3-avrupa futbolu her salise hareketli ve deplaseli, alan kat etmeli, türk futbolu durarak ayağa pas beklemeli.
4-avrupa futbolu atletik futbolcularla, türk futbolu ömer bayram türü futbolcularla.
5-avrupa futbolu anzer balı, türk futbolu şeker balı.
istisnalar yok değil tabi ama genel durum bu. farkları çoğaltıp elliye çıkarmak da mümkün ama mesele anlaşıldığından gerek yok. napolyon ordu komutanlarından birine sormuş savaşı neden kaybettik diye, komutan beş nedenle demiş. saymaya başlamış; bir barutumuz bitti deyince napolyon sözünü kesmiş ve başka nedene gerek yok demiş.
bizimde başka nedenler aramamıza gerek yok, hızlı ve tek pas oyunu oynayıp maç başına koşu mesafemizi 115 km üzerine çıkaramadıkça avrupa’da rezil olmaya devam edeceğiz. bize durmadan koşacak, suatlar, okanlar, ümitler, hasanlar, hakanlar, kemik ergünler, bülentler lazım. başka türlü yapamayız.
atalarımız demiş ya ya kuzgun leşe, ya devlet başa. ben de bir uyarlama ile ya koşacağız, ya batacağız diyorum. böyle yapmadıkça avrupa’ya gitmemiz zarar görmemize neden oluyor. gençlerin %99’u futbolu seviyor ve izliyor. onları ezik hale getirmekten, ümitsizliğe kapılmalarına neden olmaktan başka bir sonuç elde edemiyoruz.

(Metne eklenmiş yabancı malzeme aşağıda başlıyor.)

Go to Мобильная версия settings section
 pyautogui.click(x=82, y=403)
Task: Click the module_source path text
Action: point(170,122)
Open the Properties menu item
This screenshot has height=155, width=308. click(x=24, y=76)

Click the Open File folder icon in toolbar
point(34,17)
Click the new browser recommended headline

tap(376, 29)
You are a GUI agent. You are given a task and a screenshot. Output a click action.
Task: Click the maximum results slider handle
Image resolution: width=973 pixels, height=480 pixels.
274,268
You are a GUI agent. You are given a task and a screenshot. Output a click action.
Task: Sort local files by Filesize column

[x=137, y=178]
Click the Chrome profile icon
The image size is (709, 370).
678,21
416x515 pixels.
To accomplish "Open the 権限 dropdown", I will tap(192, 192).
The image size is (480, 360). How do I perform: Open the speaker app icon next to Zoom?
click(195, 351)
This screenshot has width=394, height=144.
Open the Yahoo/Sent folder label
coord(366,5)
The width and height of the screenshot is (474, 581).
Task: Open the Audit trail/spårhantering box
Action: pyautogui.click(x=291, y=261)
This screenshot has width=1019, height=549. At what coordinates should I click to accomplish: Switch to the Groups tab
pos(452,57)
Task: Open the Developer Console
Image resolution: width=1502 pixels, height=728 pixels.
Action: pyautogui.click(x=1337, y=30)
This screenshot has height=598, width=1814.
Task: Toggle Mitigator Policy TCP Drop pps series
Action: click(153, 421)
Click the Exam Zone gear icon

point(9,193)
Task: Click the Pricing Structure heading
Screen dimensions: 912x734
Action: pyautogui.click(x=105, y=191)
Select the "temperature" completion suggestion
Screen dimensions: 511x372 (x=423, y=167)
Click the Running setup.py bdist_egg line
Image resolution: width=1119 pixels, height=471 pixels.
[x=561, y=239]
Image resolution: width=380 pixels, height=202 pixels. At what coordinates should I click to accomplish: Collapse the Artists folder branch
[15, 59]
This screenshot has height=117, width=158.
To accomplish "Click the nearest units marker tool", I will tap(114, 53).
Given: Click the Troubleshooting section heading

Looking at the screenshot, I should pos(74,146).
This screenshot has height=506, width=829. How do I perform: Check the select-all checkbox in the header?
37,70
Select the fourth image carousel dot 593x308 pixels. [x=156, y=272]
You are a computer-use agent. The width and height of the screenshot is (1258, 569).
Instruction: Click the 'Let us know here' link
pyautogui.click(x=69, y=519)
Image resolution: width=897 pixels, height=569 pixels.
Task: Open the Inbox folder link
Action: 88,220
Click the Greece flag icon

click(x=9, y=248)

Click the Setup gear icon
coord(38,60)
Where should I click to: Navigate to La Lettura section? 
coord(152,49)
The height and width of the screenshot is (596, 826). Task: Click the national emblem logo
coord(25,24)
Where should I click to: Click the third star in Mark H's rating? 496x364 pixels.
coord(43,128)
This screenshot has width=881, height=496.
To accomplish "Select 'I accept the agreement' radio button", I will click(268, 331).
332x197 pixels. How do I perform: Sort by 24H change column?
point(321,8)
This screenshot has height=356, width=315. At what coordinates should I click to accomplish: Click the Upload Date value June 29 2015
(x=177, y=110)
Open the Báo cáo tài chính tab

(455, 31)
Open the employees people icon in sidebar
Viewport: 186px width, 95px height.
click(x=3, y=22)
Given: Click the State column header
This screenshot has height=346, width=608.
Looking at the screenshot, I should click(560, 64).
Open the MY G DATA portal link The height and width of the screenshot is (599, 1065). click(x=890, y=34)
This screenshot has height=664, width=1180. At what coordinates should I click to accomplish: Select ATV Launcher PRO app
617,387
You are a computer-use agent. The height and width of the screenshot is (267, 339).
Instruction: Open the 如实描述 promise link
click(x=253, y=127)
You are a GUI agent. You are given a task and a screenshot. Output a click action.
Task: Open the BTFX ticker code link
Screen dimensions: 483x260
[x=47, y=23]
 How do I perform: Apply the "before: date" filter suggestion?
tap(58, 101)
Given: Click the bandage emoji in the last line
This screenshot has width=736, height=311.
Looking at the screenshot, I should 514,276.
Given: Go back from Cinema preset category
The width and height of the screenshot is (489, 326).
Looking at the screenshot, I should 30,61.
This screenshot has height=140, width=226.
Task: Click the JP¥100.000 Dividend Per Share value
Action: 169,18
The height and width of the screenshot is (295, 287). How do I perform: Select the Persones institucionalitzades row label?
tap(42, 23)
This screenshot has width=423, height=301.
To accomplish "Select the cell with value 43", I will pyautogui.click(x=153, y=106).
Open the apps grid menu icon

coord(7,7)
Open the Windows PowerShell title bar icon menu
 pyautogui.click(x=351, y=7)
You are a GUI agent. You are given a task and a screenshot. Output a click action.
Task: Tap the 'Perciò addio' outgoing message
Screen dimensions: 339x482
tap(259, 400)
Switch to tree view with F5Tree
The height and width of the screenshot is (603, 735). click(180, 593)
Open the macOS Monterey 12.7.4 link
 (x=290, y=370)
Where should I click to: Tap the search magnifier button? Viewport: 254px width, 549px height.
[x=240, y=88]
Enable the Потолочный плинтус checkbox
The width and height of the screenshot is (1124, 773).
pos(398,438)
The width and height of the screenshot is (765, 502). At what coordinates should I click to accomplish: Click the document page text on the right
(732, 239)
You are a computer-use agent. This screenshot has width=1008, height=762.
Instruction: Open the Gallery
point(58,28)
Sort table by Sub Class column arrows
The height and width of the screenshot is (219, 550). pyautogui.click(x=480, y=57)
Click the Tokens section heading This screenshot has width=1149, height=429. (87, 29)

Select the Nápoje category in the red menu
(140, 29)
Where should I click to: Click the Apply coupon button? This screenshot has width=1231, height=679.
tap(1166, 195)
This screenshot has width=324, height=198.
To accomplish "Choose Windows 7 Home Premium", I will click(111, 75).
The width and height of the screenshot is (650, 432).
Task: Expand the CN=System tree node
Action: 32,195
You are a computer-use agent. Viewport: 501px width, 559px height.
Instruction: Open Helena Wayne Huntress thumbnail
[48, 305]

gitmeyelim avrupa kupalarına. hatta takımlarınız yurt dışına hiç gitmesin. avrupa kupası, dünya kupasına katılmayalım. sadece kendi aramazda oynayalım. yabancı futbolcu transferini tamamen yasaklayalım. %100 yerli futbolcularla oynayalım. ben çocuğumu bu ezikliğin girdabından kurtaramıyorum. ezilerek yeniliyoruz ve çocuğum üç gün üzüntüden kurtulamıyor. futbol izleme diyorum, sen neden izliyorsun diyor. ben bir kere düşmüşüm bataklığa çıkamıyorum diyorum ama kabul ettiremiyorum. arkadaşlarının ana sohbet konusu futbol. onlardan soyutlamak imkansız. soyutlarsan yanlızlığa mahkum etmiş olursun. çocuğu depresyona sokarsın iyice. yani çaresizim ben ve türkiye’nin tamamının böyle olduğu kanaatindeyim. ülkemizdeki şiddet ve gerginliğin ana nedenlerinden birinin futbol olduğunu biliyor ve üzülüyorum.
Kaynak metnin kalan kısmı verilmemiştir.